PRESENTATION OUTLINE
Additional Learning Needs and
the role of the LSA
Siân Brooks
Key questions
- What are the main changes in ALN provision?
- How effective are schools in including all pupils?
- Can you develop a strategy to use your LSA effectively?
StatsWales, July 2015
- The latest school census data on SEN
shows that in the school year 2014/15, there were 104,957 pupils
with SEN in maintained schools in Wales,
- Only a minority of
them (12%) had a statement of SEN
What is being described?
- “Complex, bewildering and adversarial”
- “Stigmatises children”
- “Lack of clear criteria”
- “Divergence and inconsistency
in approaches across Wales”
- “No longer fit for purpose”
Draft Additional Learning Needs and Education Tribunal (Wales) Bill
Proposals for a new legislative system
for supporting children and young people, aged 0-25, who have Additional Learning Needs.

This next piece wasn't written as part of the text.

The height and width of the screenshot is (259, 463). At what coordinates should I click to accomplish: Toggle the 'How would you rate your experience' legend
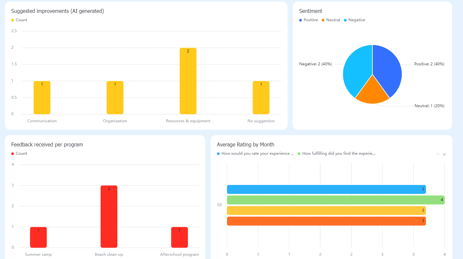[x=255, y=153]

Proposals for a new legislative system
for supporting children and young people, aged 0-25, who have Additional Learning Needs.
Draft ALN Code 2015:
A more integrated, collaborative process with early, timely and effective interventions.
“Young people may be finding their voice for the first time and may, therefore, need support in exercising choice and control over the support they receive.”
Main changes
- ‘Additional learning needs’ and ‘additional learning provision’ to be used.
- Age range to extend 0- 25
- Statements of SEN will be replaced with an Individual Development Plan.
- The statutory duty for preparing and implementing an IDP will rest with local authorities, to ensure that there is accountability for the delivery of ALN provision.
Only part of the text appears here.